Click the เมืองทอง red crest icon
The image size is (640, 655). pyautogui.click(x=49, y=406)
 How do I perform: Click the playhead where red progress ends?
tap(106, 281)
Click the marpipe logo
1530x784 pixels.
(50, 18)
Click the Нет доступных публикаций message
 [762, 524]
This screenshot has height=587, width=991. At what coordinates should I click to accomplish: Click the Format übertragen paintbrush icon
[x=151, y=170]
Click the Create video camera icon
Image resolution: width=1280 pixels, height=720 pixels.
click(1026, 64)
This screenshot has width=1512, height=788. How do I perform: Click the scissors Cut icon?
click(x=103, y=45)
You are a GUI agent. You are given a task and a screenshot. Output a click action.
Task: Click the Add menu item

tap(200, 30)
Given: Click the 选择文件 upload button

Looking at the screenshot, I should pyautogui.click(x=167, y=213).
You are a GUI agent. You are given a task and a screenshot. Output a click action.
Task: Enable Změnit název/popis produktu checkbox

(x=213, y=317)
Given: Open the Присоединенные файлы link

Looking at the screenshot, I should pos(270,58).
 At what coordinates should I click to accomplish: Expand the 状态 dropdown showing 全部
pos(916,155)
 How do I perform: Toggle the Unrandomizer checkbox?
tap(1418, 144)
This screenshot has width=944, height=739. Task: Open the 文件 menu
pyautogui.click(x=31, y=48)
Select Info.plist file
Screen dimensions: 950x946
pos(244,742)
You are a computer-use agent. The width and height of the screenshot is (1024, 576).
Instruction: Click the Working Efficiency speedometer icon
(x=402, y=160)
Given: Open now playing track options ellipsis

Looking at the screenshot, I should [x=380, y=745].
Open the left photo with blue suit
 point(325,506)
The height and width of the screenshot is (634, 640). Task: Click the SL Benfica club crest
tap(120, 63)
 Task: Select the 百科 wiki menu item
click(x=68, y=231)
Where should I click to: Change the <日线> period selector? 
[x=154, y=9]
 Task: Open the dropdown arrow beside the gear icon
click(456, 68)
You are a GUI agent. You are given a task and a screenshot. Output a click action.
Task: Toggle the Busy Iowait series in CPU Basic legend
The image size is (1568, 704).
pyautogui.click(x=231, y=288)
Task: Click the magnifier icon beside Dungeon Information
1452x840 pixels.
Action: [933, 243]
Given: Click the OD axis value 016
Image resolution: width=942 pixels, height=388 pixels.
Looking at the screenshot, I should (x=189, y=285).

EXERCISE: Only the lines from the one with "Select Info.plist file" through the last line of the material above are to be duplicated, exactly and with both ends kept.

REPLY TO THE EXERCISE:
Select Info.plist file
Screen dimensions: 950x946
pos(244,742)
You are a computer-use agent. The width and height of the screenshot is (1024, 576).
Instruction: Click the Working Efficiency speedometer icon
(x=402, y=160)
Given: Open now playing track options ellipsis

Looking at the screenshot, I should [x=380, y=745].
Open the left photo with blue suit
 point(325,506)
The height and width of the screenshot is (634, 640). Task: Click the SL Benfica club crest
tap(120, 63)
 Task: Select the 百科 wiki menu item
click(x=68, y=231)
Where should I click to: Change the <日线> period selector? 
[x=154, y=9]
 Task: Open the dropdown arrow beside the gear icon
click(456, 68)
You are a GUI agent. You are given a task and a screenshot. Output a click action.
Task: Toggle the Busy Iowait series in CPU Basic legend
The image size is (1568, 704).
pyautogui.click(x=231, y=288)
Task: Click the magnifier icon beside Dungeon Information
1452x840 pixels.
Action: [933, 243]
Given: Click the OD axis value 016
Image resolution: width=942 pixels, height=388 pixels.
Looking at the screenshot, I should (x=189, y=285).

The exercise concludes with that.